Not everything has gone wrong for Jana this year. Back in January, Jana placed a bet that the shares of three large U.K. companies would fall. It’s not clear that the bet was based on a possible Brexit vote. But following the British referendum, which passed, shares of all three companies fell. Shares of one of the three companies Dixon’s Carphone is down 28% this year.

But even that bet hasn’t worked out all that well. Of the three companies, Jana’s biggest so-called short bet was against Royal Mail. But shares of the U.K. shipping company are up 16% this year, even including a sharp drop after the Brexit vote.

Despite the tilt toward large caps, Jana’s weighting toward activist targets is the same percentage today as it has been historically. But it appears Jana has drifted away from the tactics that made it successful in the past. Jana previously had success with taking larger stakes in smaller companies and pushing for a buyout, such as with PetSmart (PETM), Safeway (SWY), and ConAgra.

In 2013, Jana filed five 13Ds with the Securities and Exchange Commission—a filing that’s required for funds owning 5% or more of a company and looking to push for change. In 2014 it filed four 13Ds. Last year, it was down to just two.

The activist hedge fund says it’s sticking to its core strategy and believes it’ll prove to be the right one in the long-term.

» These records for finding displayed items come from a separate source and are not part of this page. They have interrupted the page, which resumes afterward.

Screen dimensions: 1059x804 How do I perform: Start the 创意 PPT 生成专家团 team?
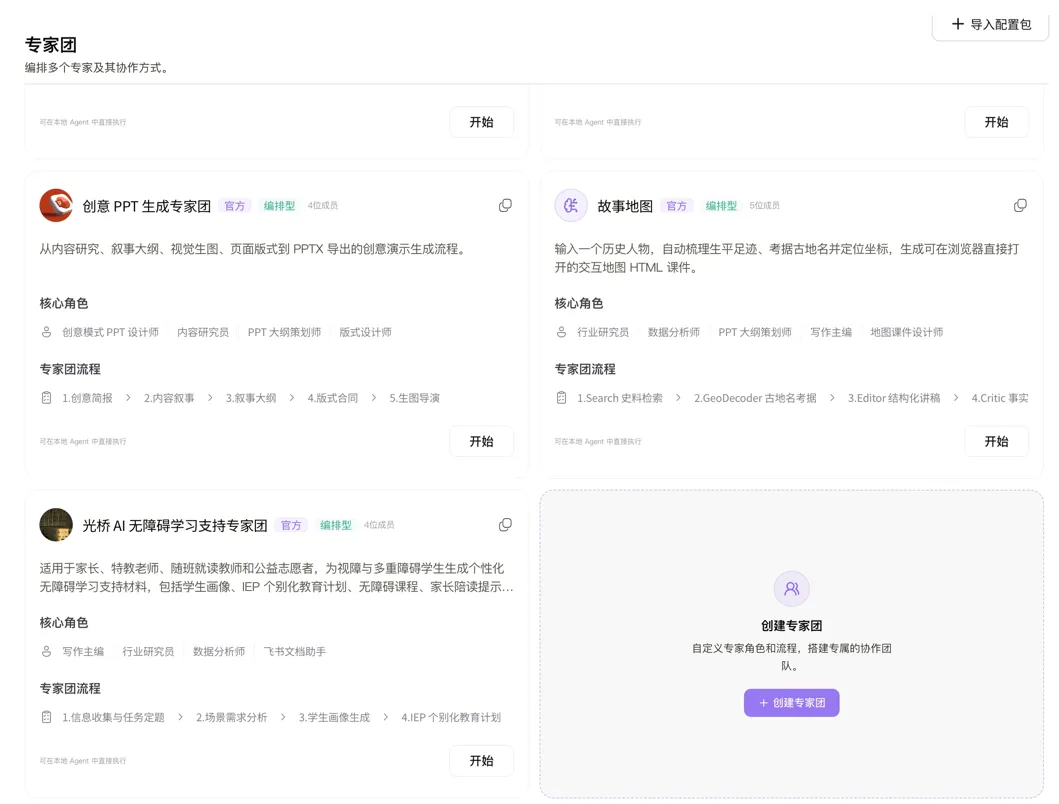point(482,441)
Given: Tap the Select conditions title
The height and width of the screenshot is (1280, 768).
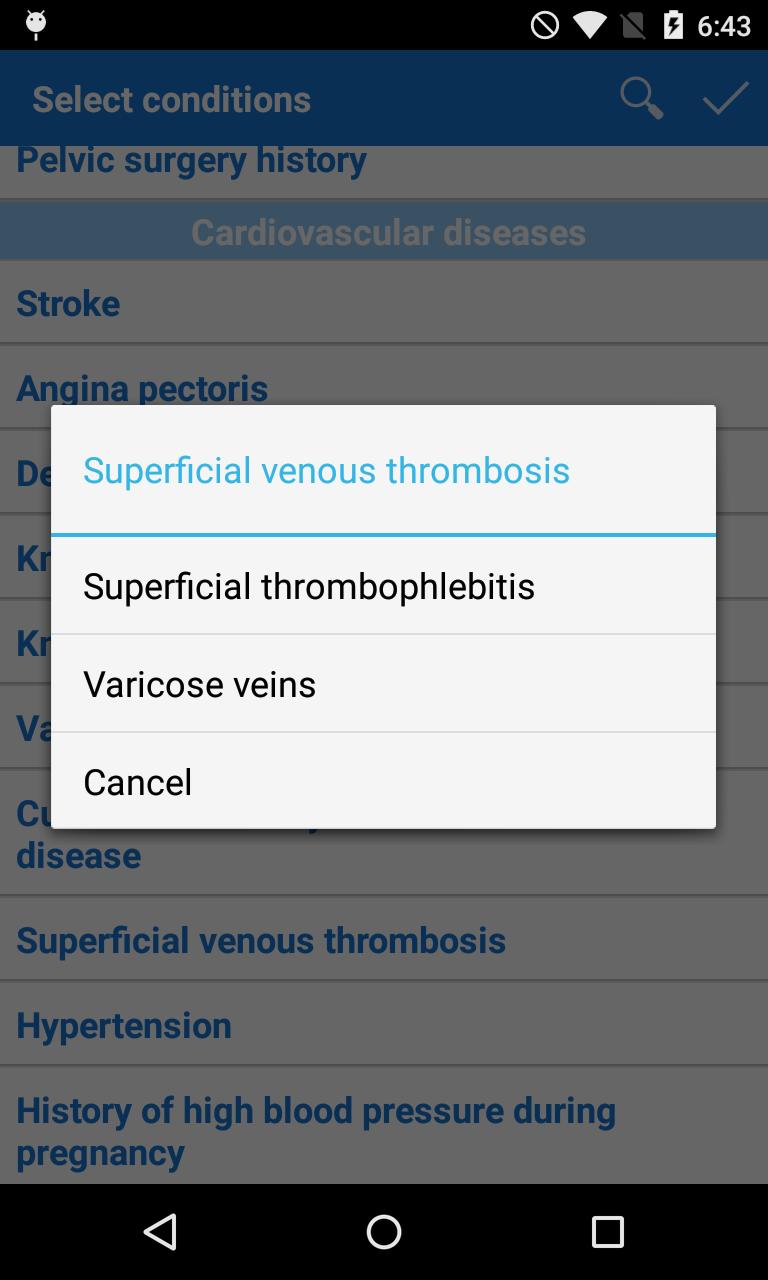Looking at the screenshot, I should click(x=172, y=99).
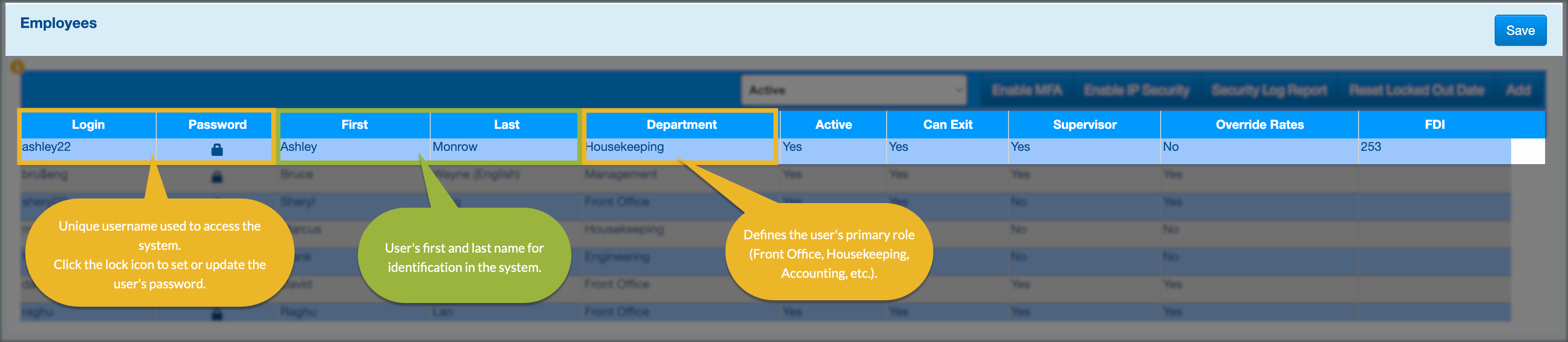This screenshot has width=1568, height=342.
Task: Click Add to create new employee
Action: (1518, 90)
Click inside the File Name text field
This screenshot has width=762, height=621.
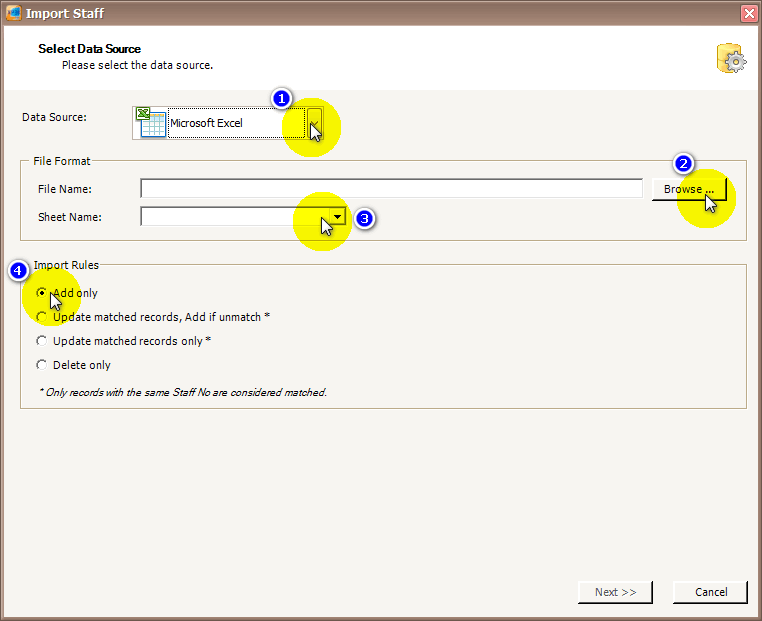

It certainly looks like Jana is laying the groundwork for getting back to what made it great—targeting small and mid-cap stocks. In the quarterly holdings filing it made with the SEC back in May, Jana revealed that it added the $8 billion market cap specialized waste disposal company, Stericycle, to its top 10 holdings in the first quarter. That hasn’t turned in to a good long-term pick. Shares of Stericycle have fallen by just over 30% since the end of March, including a one day plunge in late April when the stock dropped 20%. A spokesperson for Jana says the fund sold its stake in waste management company for a gain in the second quarter before the late April drop.

Correction: An earlier version of this story said Jana’s main fund was down 4.9% through July, and that the fund’s assets peaked at $17 billion. In fact, the fund’s investment rose 1.9% in July, putting the fund down 4.1% for the year. What’s more, Jana main fund has never had more than $11 billion in assets. After Fortune’s publication of its initial article, a Jana spokesperson contacted Fortune to say that the fund had sold its position in Stericycle during the second quarter. Jana has yet to file its second quarter holding statement with the SEC, so Fortune could not independently confirm that the fund had in fact exited the position.